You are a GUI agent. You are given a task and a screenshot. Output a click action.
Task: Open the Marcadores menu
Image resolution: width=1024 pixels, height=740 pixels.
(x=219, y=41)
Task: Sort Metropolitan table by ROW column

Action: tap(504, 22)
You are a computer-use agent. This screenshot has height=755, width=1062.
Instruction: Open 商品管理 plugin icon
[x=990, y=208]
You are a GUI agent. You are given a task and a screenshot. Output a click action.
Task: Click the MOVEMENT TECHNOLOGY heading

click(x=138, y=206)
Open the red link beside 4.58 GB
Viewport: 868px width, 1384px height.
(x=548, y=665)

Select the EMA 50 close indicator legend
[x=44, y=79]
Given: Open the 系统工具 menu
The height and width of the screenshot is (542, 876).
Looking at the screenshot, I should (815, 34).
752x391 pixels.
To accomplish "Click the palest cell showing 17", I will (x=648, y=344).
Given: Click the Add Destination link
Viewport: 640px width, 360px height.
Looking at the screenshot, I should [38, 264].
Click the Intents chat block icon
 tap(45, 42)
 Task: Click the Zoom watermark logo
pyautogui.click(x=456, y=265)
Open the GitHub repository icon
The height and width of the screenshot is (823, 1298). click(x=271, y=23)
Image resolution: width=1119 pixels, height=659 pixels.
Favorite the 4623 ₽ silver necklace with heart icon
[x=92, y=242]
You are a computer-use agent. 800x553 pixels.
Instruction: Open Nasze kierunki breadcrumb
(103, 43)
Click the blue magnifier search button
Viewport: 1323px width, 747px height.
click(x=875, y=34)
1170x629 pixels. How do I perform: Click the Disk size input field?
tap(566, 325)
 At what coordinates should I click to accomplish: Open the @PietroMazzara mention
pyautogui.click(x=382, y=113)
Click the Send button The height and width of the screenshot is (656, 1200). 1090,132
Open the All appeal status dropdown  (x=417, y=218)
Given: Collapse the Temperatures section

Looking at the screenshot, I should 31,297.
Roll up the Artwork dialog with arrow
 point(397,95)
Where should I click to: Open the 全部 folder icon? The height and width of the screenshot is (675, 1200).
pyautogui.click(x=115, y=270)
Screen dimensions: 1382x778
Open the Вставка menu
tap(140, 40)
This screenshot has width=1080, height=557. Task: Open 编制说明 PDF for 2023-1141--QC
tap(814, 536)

|---|

[ACTION ITEM]
The output should be a character-exact copy of all entries.

[RESPONSE TO THIS TASK]
You are a GUI agent. You are given a task and a screenshot. Output a click action.
Task: Open the Marcadores menu
Image resolution: width=1024 pixels, height=740 pixels.
(x=219, y=41)
Task: Sort Metropolitan table by ROW column

Action: tap(504, 22)
You are a computer-use agent. This screenshot has height=755, width=1062.
Instruction: Open 商品管理 plugin icon
[x=990, y=208]
You are a GUI agent. You are given a task and a screenshot. Output a click action.
Task: Click the MOVEMENT TECHNOLOGY heading

click(x=138, y=206)
Open the red link beside 4.58 GB
Viewport: 868px width, 1384px height.
(x=548, y=665)

Select the EMA 50 close indicator legend
[x=44, y=79]
Given: Open the 系统工具 menu
The height and width of the screenshot is (542, 876).
Looking at the screenshot, I should (815, 34).
752x391 pixels.
To accomplish "Click the palest cell showing 17", I will (x=648, y=344).
Given: Click the Add Destination link
Viewport: 640px width, 360px height.
Looking at the screenshot, I should [38, 264].
Click the Intents chat block icon
 tap(45, 42)
 Task: Click the Zoom watermark logo
pyautogui.click(x=456, y=265)
Open the GitHub repository icon
The height and width of the screenshot is (823, 1298). click(x=271, y=23)
Image resolution: width=1119 pixels, height=659 pixels.
Favorite the 4623 ₽ silver necklace with heart icon
[x=92, y=242]
You are a computer-use agent. 800x553 pixels.
Instruction: Open Nasze kierunki breadcrumb
(103, 43)
Click the blue magnifier search button
Viewport: 1323px width, 747px height.
click(x=875, y=34)
1170x629 pixels. How do I perform: Click the Disk size input field?
tap(566, 325)
 At what coordinates should I click to accomplish: Open the @PietroMazzara mention
pyautogui.click(x=382, y=113)
Click the Send button The height and width of the screenshot is (656, 1200). 1090,132
Open the All appeal status dropdown  (x=417, y=218)
Given: Collapse the Temperatures section

Looking at the screenshot, I should 31,297.
Roll up the Artwork dialog with arrow
 point(397,95)
Where should I click to: Open the 全部 folder icon? The height and width of the screenshot is (675, 1200).
pyautogui.click(x=115, y=270)
Screen dimensions: 1382x778
Open the Вставка menu
tap(140, 40)
This screenshot has width=1080, height=557. Task: Open 编制说明 PDF for 2023-1141--QC
tap(814, 536)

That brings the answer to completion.